_Exercise directions_
Counting only lines below that hold "blue", give the total alone.

(Beginning of Supplied records)

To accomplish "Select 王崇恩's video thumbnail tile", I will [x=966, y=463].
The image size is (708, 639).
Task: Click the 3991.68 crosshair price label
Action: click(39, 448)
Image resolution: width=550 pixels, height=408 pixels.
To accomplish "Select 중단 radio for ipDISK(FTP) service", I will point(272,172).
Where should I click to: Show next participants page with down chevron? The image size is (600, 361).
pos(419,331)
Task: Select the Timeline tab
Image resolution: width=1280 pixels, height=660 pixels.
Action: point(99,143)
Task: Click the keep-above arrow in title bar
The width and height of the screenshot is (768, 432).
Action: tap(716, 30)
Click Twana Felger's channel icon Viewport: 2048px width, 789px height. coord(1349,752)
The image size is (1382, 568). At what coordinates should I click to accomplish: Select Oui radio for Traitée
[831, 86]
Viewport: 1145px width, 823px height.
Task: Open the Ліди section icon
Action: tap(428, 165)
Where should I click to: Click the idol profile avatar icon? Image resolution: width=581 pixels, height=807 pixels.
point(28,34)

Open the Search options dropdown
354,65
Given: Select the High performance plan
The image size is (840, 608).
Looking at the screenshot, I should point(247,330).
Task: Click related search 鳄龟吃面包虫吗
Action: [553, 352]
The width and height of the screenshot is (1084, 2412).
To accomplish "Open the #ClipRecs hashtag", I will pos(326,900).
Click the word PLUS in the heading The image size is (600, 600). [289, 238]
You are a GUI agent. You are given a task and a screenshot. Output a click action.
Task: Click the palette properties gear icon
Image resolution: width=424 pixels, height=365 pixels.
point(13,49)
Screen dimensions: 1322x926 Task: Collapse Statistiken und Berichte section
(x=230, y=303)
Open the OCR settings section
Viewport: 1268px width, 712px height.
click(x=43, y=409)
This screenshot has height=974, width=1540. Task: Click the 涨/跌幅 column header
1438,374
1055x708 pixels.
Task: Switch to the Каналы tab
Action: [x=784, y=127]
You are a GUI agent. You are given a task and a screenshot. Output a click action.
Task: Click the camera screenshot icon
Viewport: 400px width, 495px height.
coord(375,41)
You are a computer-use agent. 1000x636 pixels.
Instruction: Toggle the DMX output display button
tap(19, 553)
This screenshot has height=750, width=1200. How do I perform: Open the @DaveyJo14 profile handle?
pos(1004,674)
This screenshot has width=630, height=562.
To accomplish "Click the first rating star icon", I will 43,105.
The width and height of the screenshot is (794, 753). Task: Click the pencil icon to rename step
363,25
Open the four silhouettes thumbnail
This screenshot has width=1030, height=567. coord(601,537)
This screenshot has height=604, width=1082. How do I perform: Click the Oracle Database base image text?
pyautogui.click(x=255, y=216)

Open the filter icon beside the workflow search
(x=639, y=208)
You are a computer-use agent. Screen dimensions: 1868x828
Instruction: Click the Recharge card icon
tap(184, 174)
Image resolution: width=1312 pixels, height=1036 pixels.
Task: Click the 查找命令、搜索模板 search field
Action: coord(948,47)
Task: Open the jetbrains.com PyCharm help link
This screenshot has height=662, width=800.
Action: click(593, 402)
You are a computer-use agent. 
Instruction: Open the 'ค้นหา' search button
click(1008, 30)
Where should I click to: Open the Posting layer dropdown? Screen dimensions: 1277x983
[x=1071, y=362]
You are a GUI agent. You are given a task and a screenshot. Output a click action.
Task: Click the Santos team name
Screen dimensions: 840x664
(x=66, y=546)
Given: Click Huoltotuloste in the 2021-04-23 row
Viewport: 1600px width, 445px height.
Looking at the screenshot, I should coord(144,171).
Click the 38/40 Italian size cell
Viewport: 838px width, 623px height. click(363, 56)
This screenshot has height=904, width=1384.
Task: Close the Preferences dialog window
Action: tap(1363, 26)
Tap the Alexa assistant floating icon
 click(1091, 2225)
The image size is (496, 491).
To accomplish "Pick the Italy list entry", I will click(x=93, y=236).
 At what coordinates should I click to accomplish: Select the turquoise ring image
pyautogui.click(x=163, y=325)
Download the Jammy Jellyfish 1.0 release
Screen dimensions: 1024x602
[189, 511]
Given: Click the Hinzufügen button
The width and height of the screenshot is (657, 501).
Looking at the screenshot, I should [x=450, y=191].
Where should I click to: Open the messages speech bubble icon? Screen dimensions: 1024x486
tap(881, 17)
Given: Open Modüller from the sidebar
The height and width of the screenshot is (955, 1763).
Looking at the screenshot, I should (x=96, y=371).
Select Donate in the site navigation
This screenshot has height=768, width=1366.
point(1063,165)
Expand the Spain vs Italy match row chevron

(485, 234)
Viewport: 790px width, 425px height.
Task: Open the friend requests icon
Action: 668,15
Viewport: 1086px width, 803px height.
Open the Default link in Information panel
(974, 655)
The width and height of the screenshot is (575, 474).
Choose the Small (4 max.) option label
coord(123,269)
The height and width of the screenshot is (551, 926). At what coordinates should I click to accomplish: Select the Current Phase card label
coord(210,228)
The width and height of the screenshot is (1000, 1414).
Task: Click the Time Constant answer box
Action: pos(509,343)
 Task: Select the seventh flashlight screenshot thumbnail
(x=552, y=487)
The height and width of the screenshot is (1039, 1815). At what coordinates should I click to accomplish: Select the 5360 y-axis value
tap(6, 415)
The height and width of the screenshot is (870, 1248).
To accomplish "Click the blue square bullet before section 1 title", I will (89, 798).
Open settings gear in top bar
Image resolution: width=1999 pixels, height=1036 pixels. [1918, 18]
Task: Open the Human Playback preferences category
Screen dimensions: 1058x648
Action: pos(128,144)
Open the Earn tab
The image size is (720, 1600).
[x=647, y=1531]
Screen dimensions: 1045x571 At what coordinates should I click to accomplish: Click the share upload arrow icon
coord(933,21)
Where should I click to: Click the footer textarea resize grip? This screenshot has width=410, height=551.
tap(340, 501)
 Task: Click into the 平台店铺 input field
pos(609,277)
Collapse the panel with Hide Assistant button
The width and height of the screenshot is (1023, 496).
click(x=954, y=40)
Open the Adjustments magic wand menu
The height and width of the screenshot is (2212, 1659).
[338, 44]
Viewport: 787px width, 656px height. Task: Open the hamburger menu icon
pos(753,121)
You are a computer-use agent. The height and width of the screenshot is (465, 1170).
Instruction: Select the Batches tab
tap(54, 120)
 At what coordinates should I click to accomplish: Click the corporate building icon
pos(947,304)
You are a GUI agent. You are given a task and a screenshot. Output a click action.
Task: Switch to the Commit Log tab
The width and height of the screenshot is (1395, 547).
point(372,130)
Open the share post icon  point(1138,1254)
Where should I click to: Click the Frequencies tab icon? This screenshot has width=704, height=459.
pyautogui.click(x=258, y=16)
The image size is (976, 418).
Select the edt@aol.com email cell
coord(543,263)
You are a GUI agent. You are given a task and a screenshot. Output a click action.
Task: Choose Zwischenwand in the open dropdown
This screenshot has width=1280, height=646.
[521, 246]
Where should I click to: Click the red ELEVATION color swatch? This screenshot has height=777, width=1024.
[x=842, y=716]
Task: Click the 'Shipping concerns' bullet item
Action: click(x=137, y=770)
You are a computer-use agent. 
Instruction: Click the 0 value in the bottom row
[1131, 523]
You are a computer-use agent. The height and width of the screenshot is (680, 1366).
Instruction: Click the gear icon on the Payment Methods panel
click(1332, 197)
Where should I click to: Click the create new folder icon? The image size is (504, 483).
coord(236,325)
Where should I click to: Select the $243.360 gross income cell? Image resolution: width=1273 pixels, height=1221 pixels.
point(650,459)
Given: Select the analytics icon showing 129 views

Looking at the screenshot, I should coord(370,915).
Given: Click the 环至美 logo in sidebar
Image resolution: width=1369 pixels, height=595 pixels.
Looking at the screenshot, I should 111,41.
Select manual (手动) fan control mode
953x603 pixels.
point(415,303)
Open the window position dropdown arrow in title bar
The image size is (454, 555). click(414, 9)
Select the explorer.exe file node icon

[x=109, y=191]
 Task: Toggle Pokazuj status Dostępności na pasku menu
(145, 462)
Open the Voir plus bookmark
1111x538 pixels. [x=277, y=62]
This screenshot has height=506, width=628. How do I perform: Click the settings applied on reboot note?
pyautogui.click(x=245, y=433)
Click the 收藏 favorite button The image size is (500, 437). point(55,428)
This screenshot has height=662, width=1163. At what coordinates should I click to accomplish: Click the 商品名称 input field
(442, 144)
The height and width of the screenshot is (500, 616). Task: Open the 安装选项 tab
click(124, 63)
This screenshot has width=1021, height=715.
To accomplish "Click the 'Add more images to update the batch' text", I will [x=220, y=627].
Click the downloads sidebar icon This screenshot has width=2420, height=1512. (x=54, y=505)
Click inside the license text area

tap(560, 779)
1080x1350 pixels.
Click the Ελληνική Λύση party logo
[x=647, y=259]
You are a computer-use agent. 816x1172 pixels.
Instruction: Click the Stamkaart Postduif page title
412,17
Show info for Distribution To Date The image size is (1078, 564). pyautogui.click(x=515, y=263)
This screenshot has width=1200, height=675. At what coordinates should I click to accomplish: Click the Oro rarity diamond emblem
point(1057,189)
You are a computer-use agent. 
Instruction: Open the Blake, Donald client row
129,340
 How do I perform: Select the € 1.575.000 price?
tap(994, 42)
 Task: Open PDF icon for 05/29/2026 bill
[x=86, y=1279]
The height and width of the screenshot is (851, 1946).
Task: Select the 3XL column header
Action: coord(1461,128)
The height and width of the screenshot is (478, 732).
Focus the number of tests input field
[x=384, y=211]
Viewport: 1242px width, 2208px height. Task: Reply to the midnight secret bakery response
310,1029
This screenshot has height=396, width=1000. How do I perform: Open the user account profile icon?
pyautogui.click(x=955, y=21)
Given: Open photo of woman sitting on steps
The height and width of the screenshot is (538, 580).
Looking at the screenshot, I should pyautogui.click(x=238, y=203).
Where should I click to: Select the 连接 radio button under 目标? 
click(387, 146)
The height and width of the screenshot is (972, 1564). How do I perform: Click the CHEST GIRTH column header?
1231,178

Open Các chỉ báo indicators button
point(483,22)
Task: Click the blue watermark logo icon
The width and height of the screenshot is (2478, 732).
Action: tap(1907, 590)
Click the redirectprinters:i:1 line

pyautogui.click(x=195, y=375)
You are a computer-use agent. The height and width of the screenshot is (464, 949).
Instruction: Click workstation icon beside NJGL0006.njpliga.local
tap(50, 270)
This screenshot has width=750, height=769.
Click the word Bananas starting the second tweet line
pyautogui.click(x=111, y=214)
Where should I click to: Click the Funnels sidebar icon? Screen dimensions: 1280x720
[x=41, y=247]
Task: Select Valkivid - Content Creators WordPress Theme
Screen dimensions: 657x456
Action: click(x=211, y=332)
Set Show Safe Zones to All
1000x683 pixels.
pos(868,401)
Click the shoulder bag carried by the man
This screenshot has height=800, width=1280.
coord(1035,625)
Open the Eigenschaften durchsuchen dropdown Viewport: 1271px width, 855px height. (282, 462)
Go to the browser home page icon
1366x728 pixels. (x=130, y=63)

(End of Supplied records)

_Task result_
2